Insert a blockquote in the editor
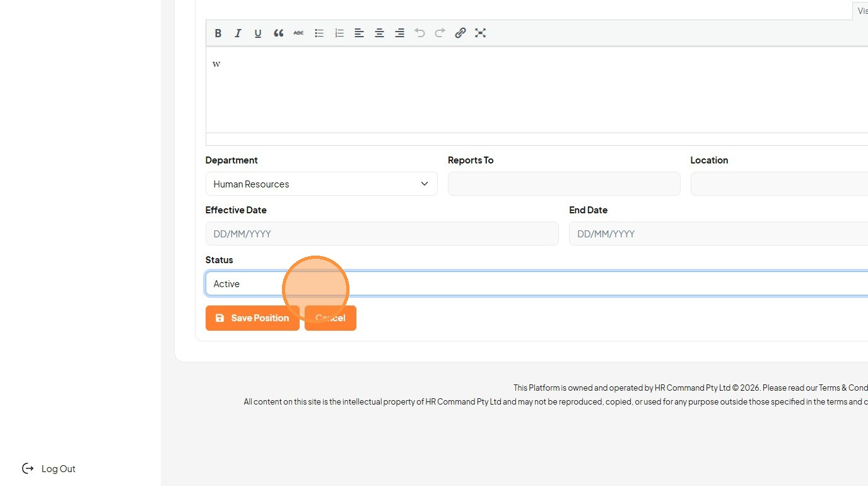Image resolution: width=868 pixels, height=486 pixels. (278, 33)
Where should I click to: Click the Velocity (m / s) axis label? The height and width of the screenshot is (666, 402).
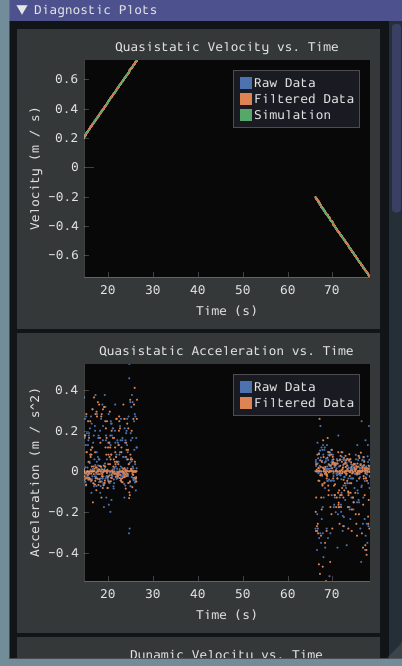[x=35, y=169]
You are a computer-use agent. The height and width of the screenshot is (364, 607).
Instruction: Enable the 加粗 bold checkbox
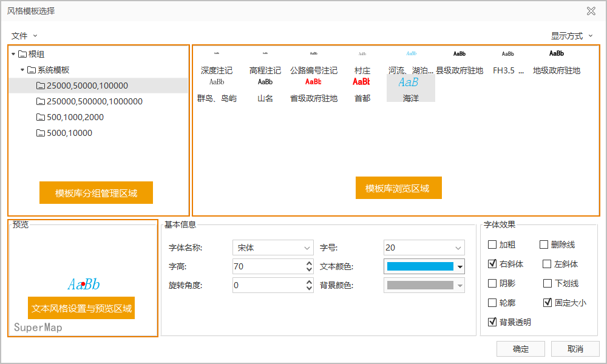coord(492,245)
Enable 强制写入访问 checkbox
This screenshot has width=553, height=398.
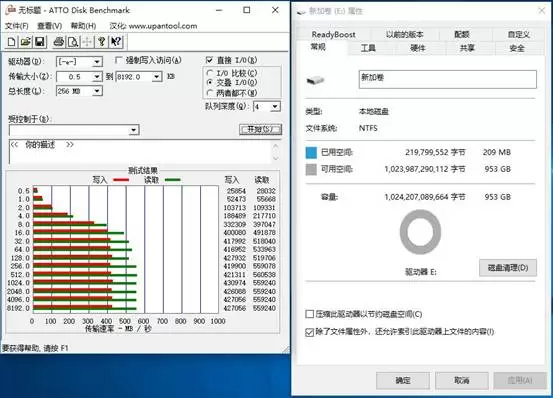[x=118, y=60]
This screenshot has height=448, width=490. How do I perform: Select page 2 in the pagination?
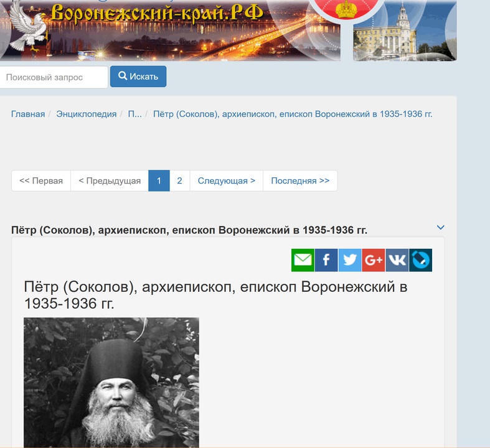click(x=180, y=181)
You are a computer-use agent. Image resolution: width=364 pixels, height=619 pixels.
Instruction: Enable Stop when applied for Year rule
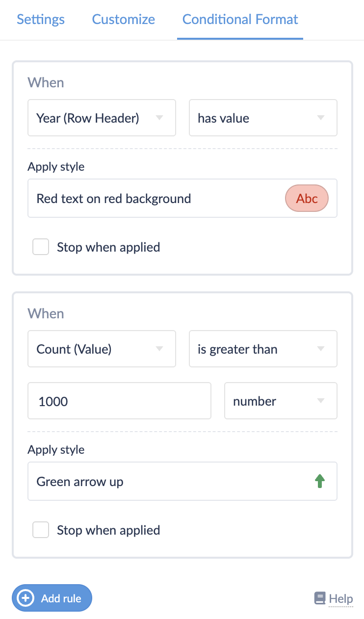[41, 247]
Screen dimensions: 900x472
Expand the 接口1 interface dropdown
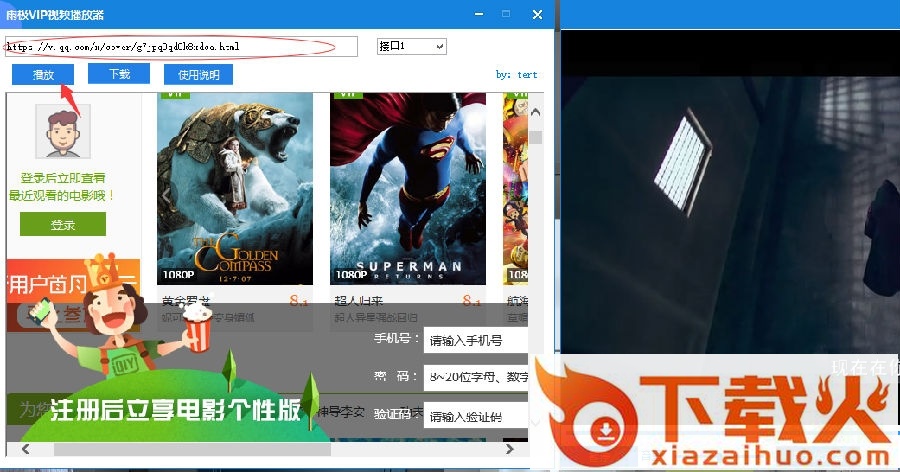pos(411,46)
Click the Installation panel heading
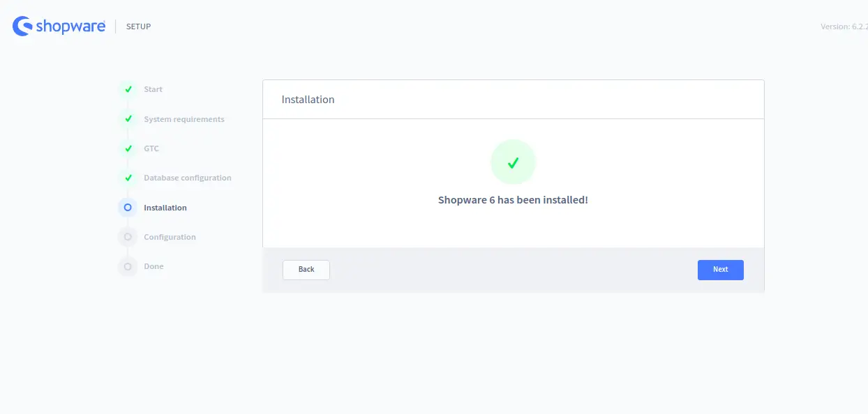The height and width of the screenshot is (414, 868). 308,100
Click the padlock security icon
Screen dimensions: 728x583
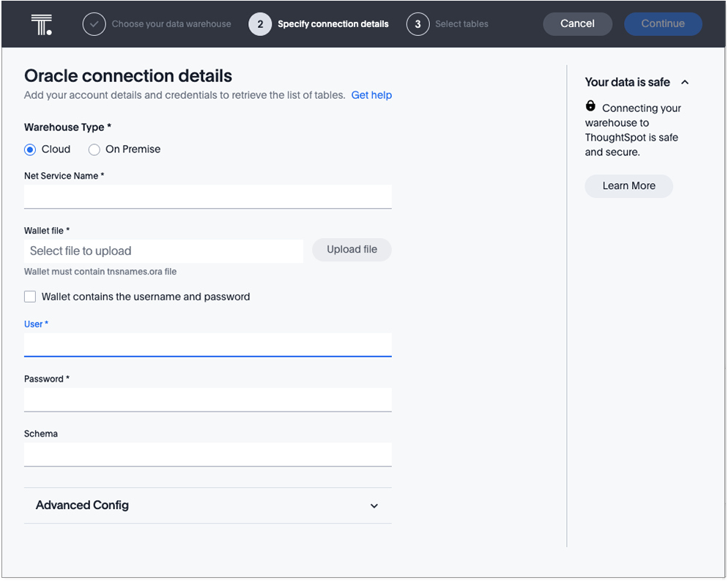591,106
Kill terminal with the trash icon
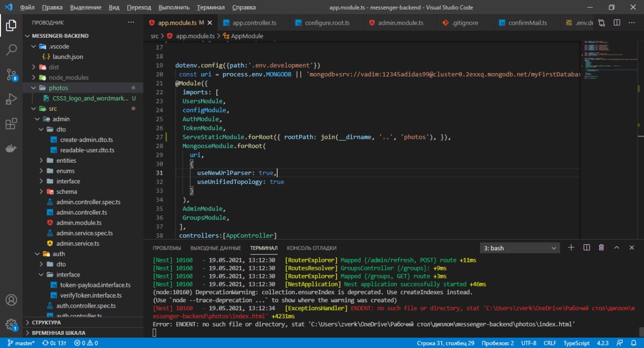The width and height of the screenshot is (644, 348). pyautogui.click(x=601, y=248)
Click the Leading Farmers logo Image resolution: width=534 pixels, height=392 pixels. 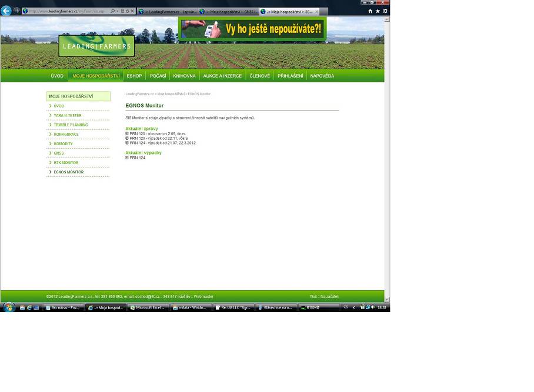pos(96,46)
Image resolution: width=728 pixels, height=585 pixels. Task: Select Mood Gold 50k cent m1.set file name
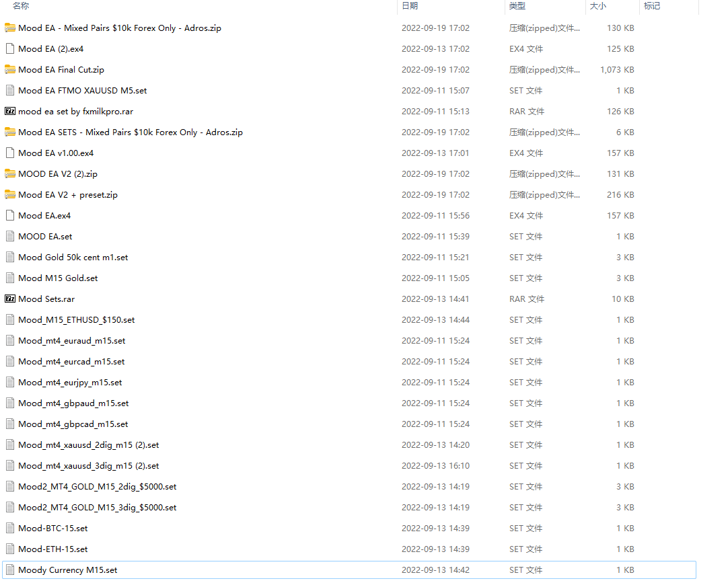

WORK TASK: Each line above with the string "agent" should be reported in full.

PROBLEM SOLUTION:
You are a computer-use agent. The height and width of the screenshot is (364, 607).
You are a computer-use agent. Image resolution: width=364 pixels, height=619 pixels.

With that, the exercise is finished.